Die Funktion der Stromgegenkopplung hingegen zeigt sich am besten im (gedachten!) Kurzschlussfall. In diesem Fall ist die Spannung über den parallelgeschalteten Widerständen R204 bis R206 gleich der am Ausgang der Endstufe. Aus dem Kurzschlußstrom, multipliziert mit 1 Ω / 3, ergibt sich also die Ausgangsspannung der Endstufe, aus der sich nach zwei Spannungsteilerstufen die Spannung am invertierenden Eingang der Endstufe und deren Eingangsspannung ableiten läßt. Bei dieser Berechnung wurde allerdings vernachlässigt, daß die Spannungsteiler sich gegenseitig belasten (R202 und R203 belasten R204 ff, R20 und R201 belasten R203). Da aber R202 und R203 wesentlich größer sind als R204 ff und weiterhin R201 und R20 wesentlich größer sind als R203, kann diese Belastung hier ignoriert werden.

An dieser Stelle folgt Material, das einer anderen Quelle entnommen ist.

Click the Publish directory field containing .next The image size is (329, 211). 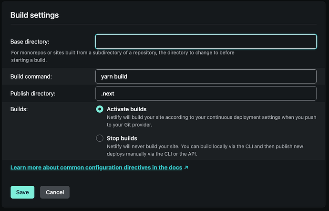point(206,94)
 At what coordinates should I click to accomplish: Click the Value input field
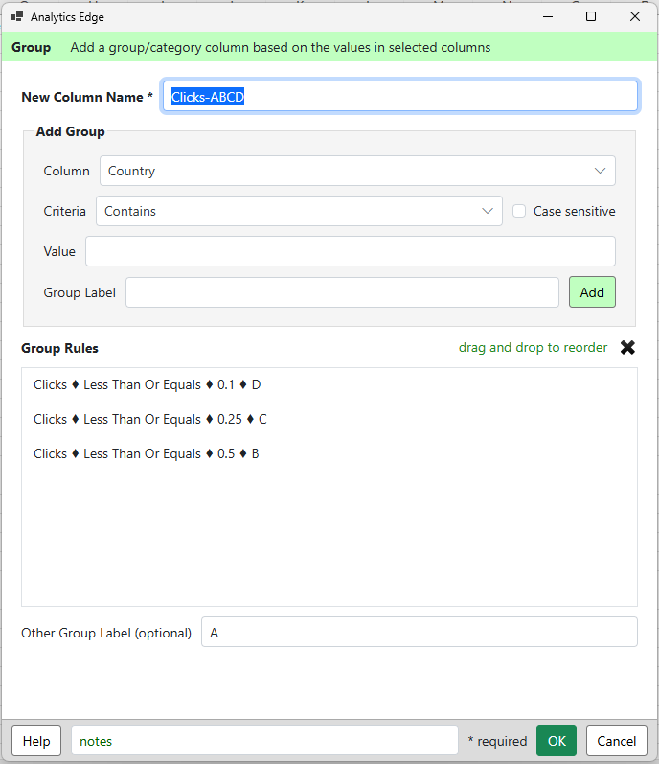351,251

Zunächst also die Grundgleichung für die Stromgegenkopplung (Schaltung im Kurzschlussfall). Die Eingangsspanung des invertierenden Eingangs uA setzt sich aus zwei Spannungen zusammen – der Spannung über R202 und der Spannung über R203, wobei letztere der über dem Spannungsteiler R20 und R201 geteilten Spannung über R203 entspricht.

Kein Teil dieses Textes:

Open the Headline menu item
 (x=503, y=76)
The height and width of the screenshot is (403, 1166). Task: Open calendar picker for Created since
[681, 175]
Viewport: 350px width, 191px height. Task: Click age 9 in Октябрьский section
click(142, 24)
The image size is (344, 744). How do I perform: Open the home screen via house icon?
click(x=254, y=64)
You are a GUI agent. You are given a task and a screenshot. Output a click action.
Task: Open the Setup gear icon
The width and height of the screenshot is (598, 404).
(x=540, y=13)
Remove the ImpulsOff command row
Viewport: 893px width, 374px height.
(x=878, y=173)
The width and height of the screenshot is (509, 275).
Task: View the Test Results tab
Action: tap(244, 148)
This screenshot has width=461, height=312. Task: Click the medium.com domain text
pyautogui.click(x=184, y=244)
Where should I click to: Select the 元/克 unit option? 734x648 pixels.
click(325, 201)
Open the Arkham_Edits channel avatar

\( \begin{eqnarray} u_{\textrm{E}} & = & \frac{R_{\textrm{202}}} {R_{\textrm{202}} + R_{\textrm{203}}} \cdot{} u_{\textrm{A}} \\~\\ & + & \frac{R_{\textrm{201}}} {R_{\textrm{201}} + R_{\textrm{20}}} \cdot \frac{R_{\textrm{203}}} {R_{\textrm{202}} + R_{\textrm{203}}} \cdot{} u_{\textrm{A}} \tag{5}\end{eqnarray} \)
Die Ausgangsspannung UA wiederum ist im Kurzschlussfall gleich der Spannung über den parallelgeschalteten Widerständen R204 ff.

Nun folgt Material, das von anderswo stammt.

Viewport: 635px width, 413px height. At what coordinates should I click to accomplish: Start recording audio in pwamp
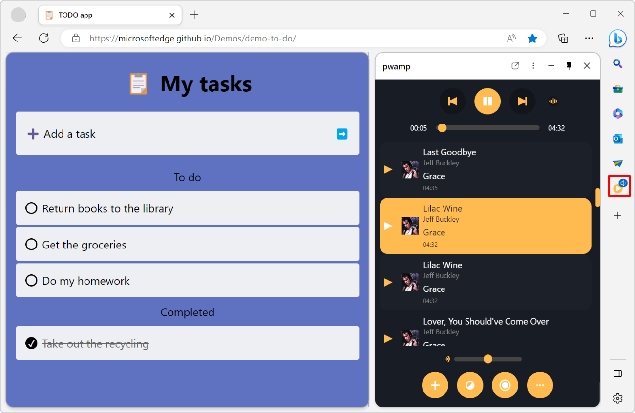pyautogui.click(x=505, y=385)
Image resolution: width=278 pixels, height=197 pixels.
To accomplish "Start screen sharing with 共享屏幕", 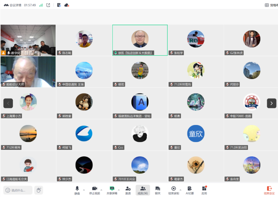I will pos(112,189).
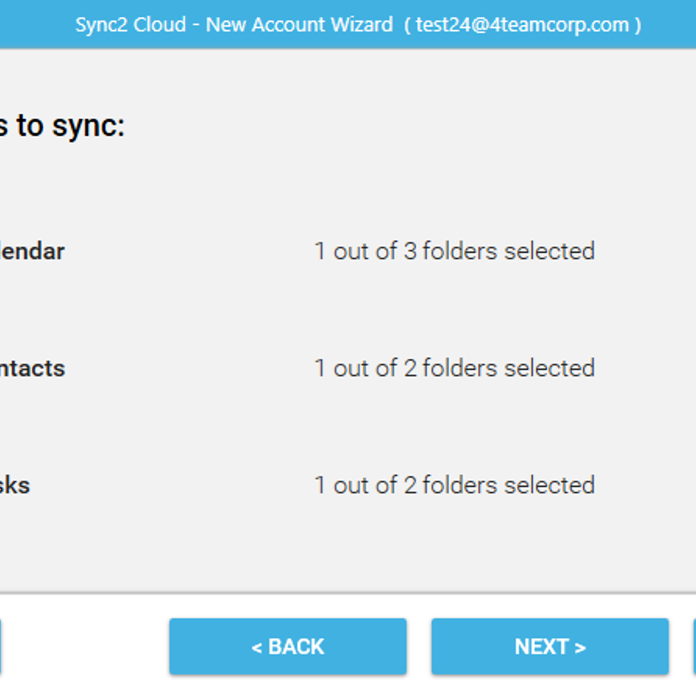Click the cut-off button right of NEXT

pos(695,646)
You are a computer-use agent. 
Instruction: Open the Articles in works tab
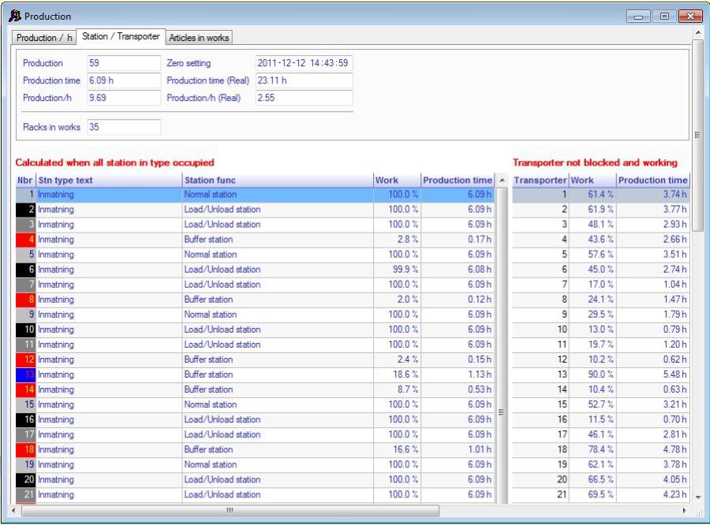click(197, 38)
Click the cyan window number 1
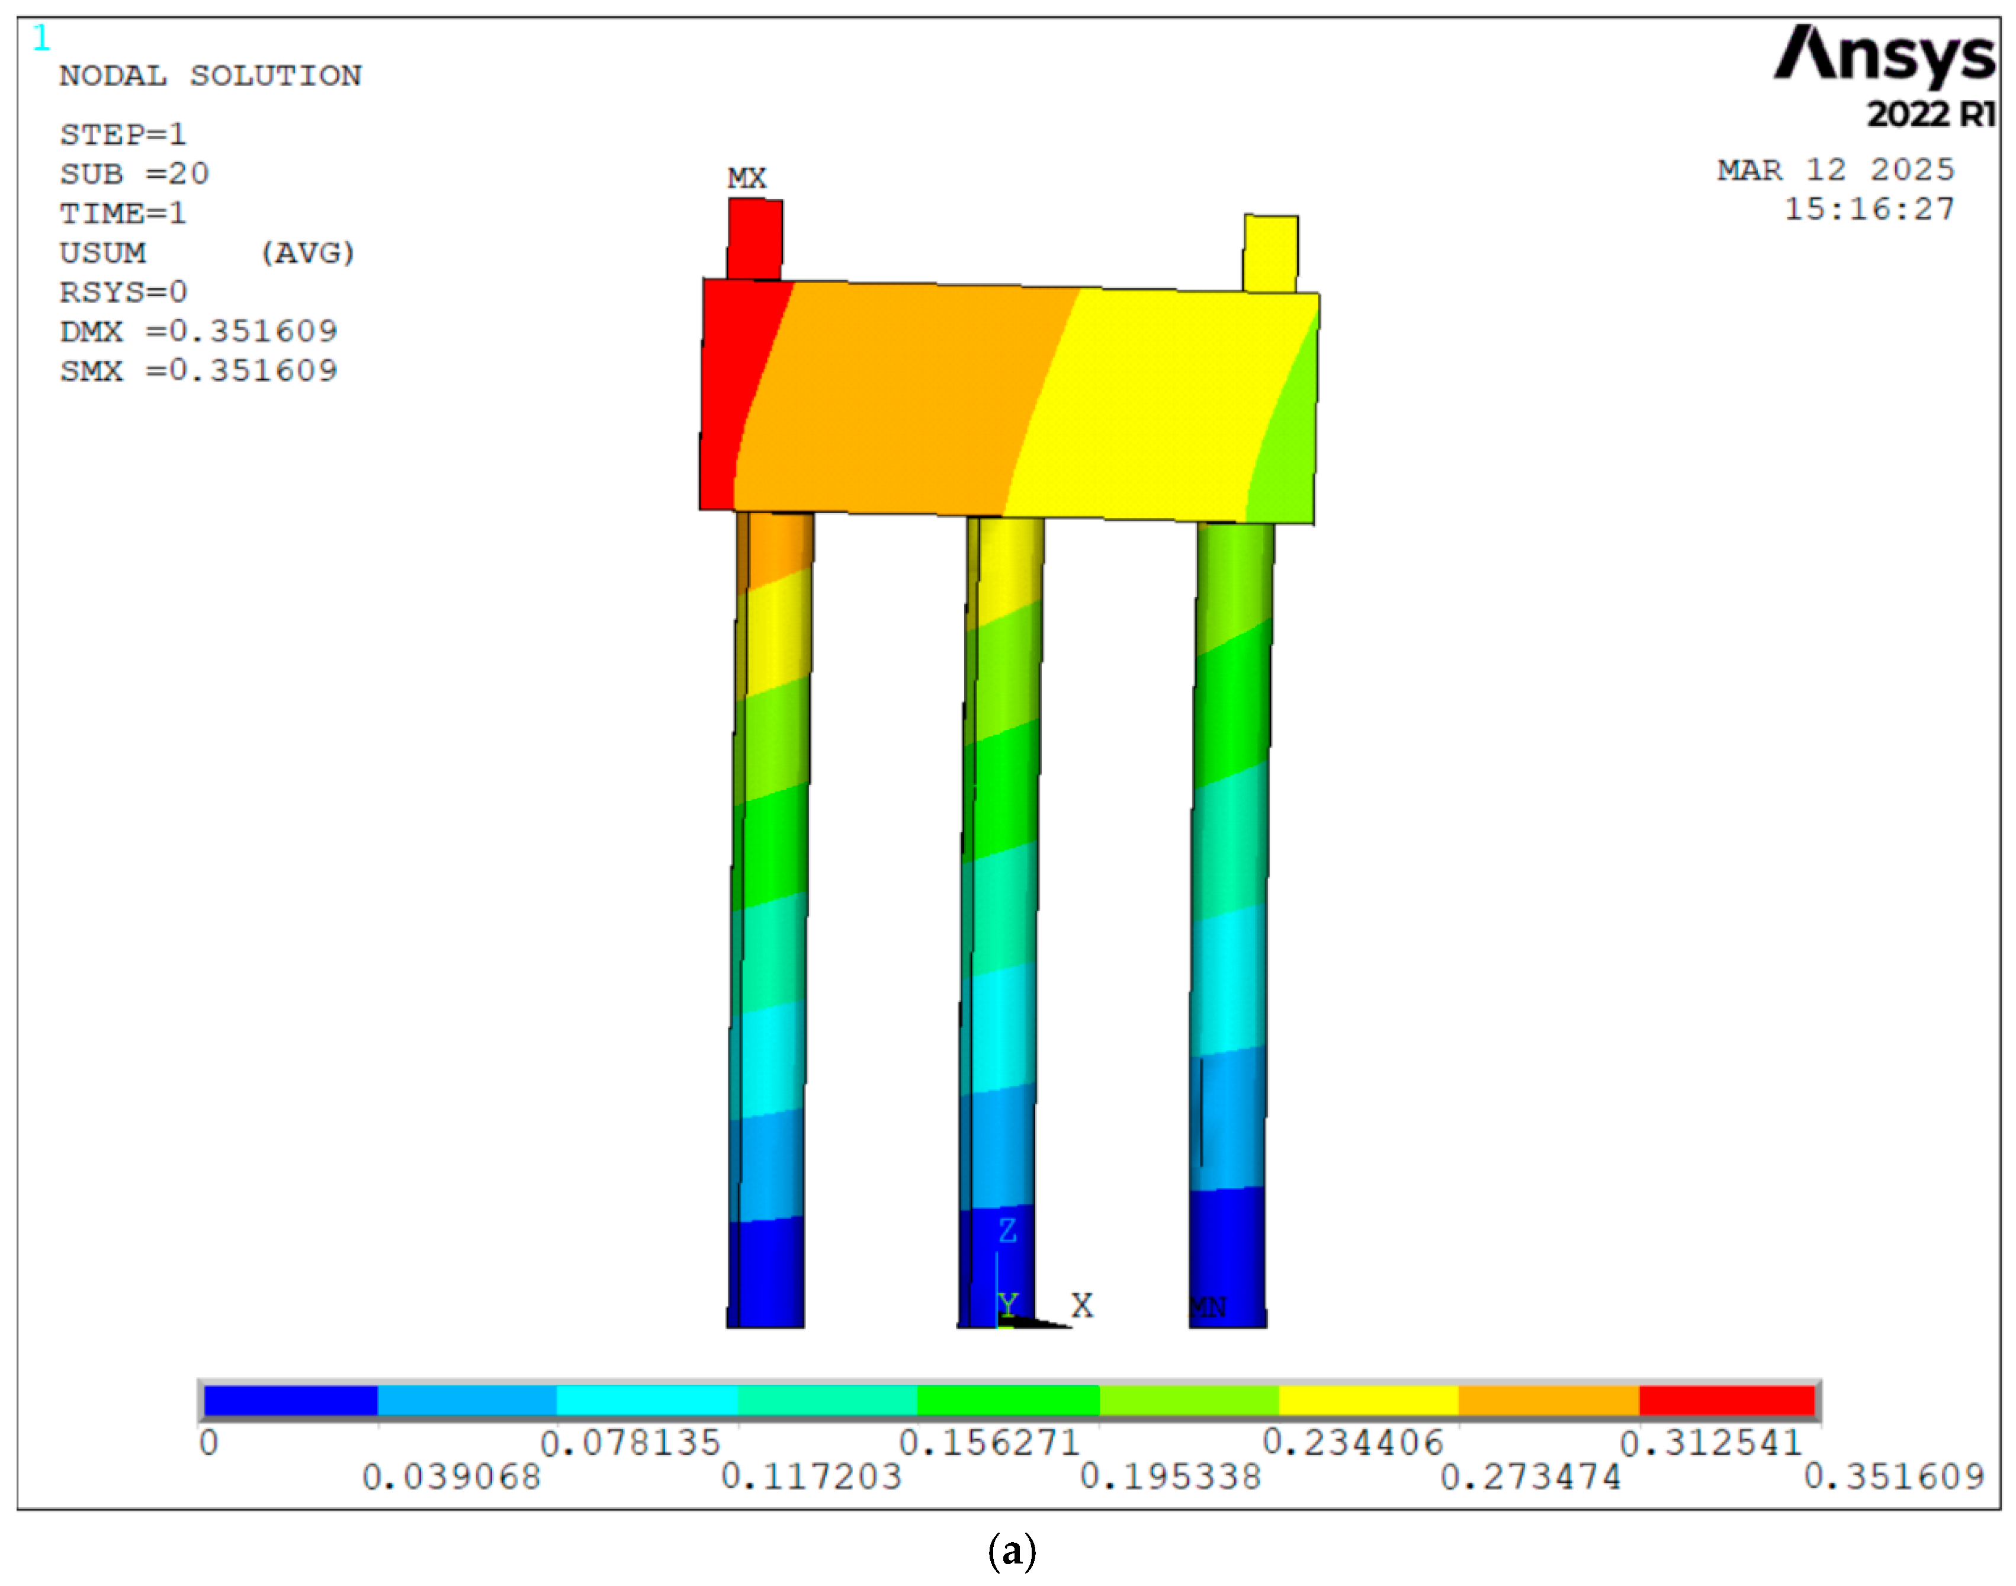This screenshot has height=1586, width=2016. pos(42,38)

\( \begin{equation} u_{\textrm{A}} = \cfrac{R_{\textrm{204}}}{3}\cdot i_{\textrm{KS}} \tag{6}\end{equation} \)
Im folgenden werden beide Gleichungen zusammengefasst, der Kurzschlussstrom iKS wird extrahiert und es werden konkrete Werte eingesetzt:
\( \begin{equation} u_{\textrm{E}} = \cfrac{1\,Ω}{3} \left( \cfrac{1\,\textrm{k}Ω} {1{,}1\,\textrm{k}Ω} + \cfrac{1\,\textrm{k}Ω} {23\,\textrm{k}Ω} \cdot \cfrac{100\,Ω} {1{,}1\,\textrm{k}Ω} \right) \cdot i_{\textrm{KS}} \tag{7}\end{equation} \)
Für eine einfachere numerische Lösung werden rechts die Widerstände innerhalb der Klammern durch 0,1 kΩ geteilt:
\( \begin{eqnarray} u_{\textrm{E}} & = & \frac{1 Ω}{3} \cdot \left(\frac{10}{11} + \frac{1}{23} \cdot \frac{1}{11} \right) \cdot i_{\textrm{KS}} \\~\\ & = & 1 Ω \cdot \frac{231} {3\cdot 11 \cdot 23} \cdot i_{\textrm{KS}} \tag{8}\end{eqnarray} \)
Schließlich wird nach iKS aufgelöst:
\( \begin{equation} i_{\textrm{KS}} \approx \cfrac{3{,}3}{Ω} \cdot u_{\textrm{E}} \tag{9}\end{equation} \)
Der Ausgangskurzschlusstrom ergibt sich also zur Eingangsspannung, dividiert durch 3,3 Ω. Für diese Schaltung berechnet sich jetzt der dynamische Ausgangswiderstand mit etwa 6 Ω:
\( \begin{eqnarray} r_{\textrm{out}} & = & \frac{u_{\textrm{LL}}}{i_{\textrm{KS}}} \\~\\ & = & \frac{21{,}167} {3{,}3} \cdot \Omega \cdot \frac{u_{\textrm{E}}} {u_{\textrm{E}}} \\~\\ r_{\textrm{out}} & \approx{} & 6{,}4 \Omega{} \tag{10}\end{eqnarray} \)
Der differentielle Ausgangswiderstand liegt also etwa in Größenordnung der Lautsprecherimpedanz. Für den Frequenzgang der Endstufe bedeutet das, dass die Spannungsverstärkung bei Frequenzen, bei denen die Impedanz des Lautsprechers stark ansteigt, maximal auf den doppelten Wert steigen kann. Das soll in einer Simulation untersucht werden.
Simulation
Diese Schaltung wurde in PSPICE simuliert. Zur Simulation des komplexen Widerstands des Lautsprechers kam ein Modell zum Einsatz, das einem Patent der Firma GrooveTubes von 1990 entnommen wurde (US Patent Nr.: 4,937,874; gefunden in der Patent-Liste von AMZ – siehe Patent 43). Hier die verwendete Simulationsschaltung, die Lautsprechersimulation ist blau gezeichnet.
In der folgenden Abbildung 3.5, die den simulierten Frequenzgang der Endstufe mit und ohne Stromgegenkopplung darstellt, sind die Anhebungen um die Bassresonanz und in den Höhen durch die Stromgegenkopplung deutlich zu erkennen. Sie scheinen nicht besonders hoch zu sei zu sein, wobei das zum Teil in der speziellen Ersatzschaltung für den Lautsprecher begründet ist. Im Bassbereich liegt deren maximale Impedanz (R304) dieser Schaltung beim etwa dreifachen der Gleichstromimpedanz (R301||R304). Insgesamt ist aber die Anhebung der Ausgangsspannung im Bassbereich auf das etwa eineinhalbfache nachvollziehbar, wenn man den differentiellen Ausgangswiderstand von etwa 6 Ω und die geringe besprochene Ausprägung der Bassresonanz gleichzeitig einberechnet.